# [Task goal]
Write out, from the entries below, exactly the lines that run between the lines holding "Launch terminal from the top panel icon" and "Given: Click the red End meeting button", inclusive, and stop there.

# [Material provided]
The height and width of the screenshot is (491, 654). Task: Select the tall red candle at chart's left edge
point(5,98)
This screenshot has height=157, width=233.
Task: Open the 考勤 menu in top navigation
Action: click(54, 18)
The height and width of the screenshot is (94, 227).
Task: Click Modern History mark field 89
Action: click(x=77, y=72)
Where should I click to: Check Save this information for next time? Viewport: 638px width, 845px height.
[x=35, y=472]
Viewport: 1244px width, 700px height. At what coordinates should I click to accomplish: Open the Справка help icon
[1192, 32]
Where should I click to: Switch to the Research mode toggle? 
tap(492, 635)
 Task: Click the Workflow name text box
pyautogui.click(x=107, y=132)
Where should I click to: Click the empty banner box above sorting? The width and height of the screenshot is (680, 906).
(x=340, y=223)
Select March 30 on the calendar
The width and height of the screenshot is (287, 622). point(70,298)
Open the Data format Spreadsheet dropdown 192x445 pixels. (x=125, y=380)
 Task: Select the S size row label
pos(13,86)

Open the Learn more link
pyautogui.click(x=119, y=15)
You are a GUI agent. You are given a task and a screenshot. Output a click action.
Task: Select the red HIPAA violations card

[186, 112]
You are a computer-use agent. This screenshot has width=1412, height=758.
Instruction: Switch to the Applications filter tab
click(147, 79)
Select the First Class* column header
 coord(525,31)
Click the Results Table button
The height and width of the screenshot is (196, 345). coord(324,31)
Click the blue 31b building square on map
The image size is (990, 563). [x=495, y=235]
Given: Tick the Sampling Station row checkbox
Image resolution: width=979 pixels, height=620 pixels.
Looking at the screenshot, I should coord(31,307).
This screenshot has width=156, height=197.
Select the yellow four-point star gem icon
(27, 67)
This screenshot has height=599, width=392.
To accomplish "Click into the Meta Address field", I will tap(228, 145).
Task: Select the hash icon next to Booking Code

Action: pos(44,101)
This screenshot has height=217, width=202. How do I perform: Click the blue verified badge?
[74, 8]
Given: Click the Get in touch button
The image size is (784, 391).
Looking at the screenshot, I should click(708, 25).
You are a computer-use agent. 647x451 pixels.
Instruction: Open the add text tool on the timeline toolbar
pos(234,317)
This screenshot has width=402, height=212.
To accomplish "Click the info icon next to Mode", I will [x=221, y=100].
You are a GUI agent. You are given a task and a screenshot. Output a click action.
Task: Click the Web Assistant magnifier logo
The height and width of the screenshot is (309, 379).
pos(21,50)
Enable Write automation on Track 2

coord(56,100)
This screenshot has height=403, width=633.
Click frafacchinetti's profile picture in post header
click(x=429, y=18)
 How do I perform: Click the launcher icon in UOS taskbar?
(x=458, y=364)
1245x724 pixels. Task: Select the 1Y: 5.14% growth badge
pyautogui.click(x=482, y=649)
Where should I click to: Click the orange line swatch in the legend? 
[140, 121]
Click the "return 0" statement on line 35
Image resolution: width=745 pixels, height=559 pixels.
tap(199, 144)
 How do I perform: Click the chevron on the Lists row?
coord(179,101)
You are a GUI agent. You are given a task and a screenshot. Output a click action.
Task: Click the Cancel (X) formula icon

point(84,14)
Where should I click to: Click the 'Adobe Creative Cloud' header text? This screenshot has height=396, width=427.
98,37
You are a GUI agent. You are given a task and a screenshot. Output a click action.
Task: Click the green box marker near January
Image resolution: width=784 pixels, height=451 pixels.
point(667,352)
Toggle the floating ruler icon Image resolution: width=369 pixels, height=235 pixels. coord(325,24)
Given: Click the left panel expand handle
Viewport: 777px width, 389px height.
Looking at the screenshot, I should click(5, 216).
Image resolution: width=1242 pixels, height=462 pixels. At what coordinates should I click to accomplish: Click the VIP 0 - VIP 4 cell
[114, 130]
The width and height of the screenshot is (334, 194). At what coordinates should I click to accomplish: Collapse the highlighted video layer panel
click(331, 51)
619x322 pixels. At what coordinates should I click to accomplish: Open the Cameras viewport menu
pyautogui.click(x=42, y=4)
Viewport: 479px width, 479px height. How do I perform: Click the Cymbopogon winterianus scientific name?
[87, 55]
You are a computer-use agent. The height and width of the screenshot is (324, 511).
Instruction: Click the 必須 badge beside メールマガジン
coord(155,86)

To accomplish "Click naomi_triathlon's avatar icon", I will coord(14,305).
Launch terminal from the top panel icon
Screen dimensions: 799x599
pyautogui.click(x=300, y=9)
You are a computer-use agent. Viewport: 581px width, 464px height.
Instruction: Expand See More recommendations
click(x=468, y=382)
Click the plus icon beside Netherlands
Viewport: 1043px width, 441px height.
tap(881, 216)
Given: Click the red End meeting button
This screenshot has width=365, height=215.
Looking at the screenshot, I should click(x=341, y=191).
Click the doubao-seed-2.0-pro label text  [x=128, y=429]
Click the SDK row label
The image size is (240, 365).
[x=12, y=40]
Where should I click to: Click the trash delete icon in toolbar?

# [Result]
Launch terminal from the top panel icon
Screen dimensions: 799x599
pyautogui.click(x=300, y=9)
You are a computer-use agent. Viewport: 581px width, 464px height.
Instruction: Expand See More recommendations
click(x=468, y=382)
Click the plus icon beside Netherlands
Viewport: 1043px width, 441px height.
tap(881, 216)
Given: Click the red End meeting button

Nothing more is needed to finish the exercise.